This may ultimately be a silly question, but a pedantic mind like mine gets tied into knots over differing notation.
Let $\mathbb{W}$ be a complex two-dimensional vector space which carries the fundamental representation of $SL(2,\mathbb{C})$ by letting $M\in SL(2,\mathbb{C})$ act by matrix multiplication. The elements of $\mathbb{W}$ are called $\textit{left-handed Weyl spinors}$, if I understand the physics terminology correctly.

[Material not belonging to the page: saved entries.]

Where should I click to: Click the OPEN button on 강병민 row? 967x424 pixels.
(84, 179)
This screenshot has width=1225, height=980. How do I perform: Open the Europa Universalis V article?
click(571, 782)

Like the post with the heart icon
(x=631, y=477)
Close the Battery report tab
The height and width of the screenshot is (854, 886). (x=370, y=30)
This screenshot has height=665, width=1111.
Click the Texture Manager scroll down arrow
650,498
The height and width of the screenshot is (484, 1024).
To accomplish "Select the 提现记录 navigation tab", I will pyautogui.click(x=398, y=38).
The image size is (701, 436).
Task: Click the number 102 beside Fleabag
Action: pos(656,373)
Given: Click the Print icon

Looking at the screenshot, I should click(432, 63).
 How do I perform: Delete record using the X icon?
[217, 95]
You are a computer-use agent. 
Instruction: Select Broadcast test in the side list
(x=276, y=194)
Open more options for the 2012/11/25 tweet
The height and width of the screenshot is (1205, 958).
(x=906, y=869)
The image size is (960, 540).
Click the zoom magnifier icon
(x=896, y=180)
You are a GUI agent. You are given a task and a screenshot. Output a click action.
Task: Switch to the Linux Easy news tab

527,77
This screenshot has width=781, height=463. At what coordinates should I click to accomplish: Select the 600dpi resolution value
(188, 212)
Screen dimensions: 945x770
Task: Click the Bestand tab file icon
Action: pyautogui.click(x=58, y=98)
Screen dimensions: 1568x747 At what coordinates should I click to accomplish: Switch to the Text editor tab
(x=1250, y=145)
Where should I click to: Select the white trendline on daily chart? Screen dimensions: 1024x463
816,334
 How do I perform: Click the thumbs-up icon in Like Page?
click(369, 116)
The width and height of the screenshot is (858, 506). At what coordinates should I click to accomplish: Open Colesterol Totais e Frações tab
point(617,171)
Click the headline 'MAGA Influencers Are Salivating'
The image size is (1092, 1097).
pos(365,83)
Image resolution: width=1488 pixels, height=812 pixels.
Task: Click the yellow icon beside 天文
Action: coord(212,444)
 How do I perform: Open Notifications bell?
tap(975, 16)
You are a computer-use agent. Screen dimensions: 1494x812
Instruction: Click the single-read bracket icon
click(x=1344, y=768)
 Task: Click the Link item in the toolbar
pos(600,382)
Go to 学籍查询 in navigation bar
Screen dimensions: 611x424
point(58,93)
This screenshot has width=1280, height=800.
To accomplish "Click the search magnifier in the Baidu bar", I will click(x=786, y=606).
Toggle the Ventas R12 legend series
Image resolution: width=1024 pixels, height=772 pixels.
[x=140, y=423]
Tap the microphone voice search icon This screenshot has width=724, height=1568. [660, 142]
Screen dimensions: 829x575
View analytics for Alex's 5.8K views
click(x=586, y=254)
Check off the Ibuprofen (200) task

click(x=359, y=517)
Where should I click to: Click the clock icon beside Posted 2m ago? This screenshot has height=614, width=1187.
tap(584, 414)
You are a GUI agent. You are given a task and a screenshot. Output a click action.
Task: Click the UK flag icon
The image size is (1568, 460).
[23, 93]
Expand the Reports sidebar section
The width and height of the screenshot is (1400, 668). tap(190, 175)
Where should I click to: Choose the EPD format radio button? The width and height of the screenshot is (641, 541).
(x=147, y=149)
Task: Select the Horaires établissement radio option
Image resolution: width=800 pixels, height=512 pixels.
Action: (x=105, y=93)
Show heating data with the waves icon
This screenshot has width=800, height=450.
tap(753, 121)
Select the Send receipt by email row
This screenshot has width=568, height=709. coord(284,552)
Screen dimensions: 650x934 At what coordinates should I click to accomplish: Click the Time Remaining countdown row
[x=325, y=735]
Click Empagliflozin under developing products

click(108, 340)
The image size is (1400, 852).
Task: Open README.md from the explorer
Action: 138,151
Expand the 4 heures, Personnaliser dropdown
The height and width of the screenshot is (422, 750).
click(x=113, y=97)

My issue is the following: After picking a basis of $\mathbb{W}$, we can write elements in component notation. Some authors have the convention that $\mathbb{W}\ni w=w^{\alpha} s_{\alpha}$ where the $w^{\alpha}$ are the numerical components. (For an example, see Appendix A in this link: http://www.maths.ed.ac.uk/~jmf/Teaching/Lectures/BUSSTEPP.pdf) Consequently, $M\cdot w=M^{\alpha}\,_{\beta} w^{\beta}$. This makes good sense to me on the grounds that spinors should be analogous to vectors and thus have upper indices. But certain deviant authors (see section 5.4 of http://www.mth.kcl.ac.uk/~jbg34/Site/Resources/lectnotes%28master%29.pdf, for example) insist on $w=w_{\alpha} s^{\alpha}$ so $M\cdot w=M_{\alpha}\,^{\beta} w_{\beta}$. So there seems to be two notational camps about upper and lower index spinors.
Is there any good reason for this disagreement in notation? Is one convention superior to the other? Is this issue totally inconsequential? I'll be grateful for any perspective.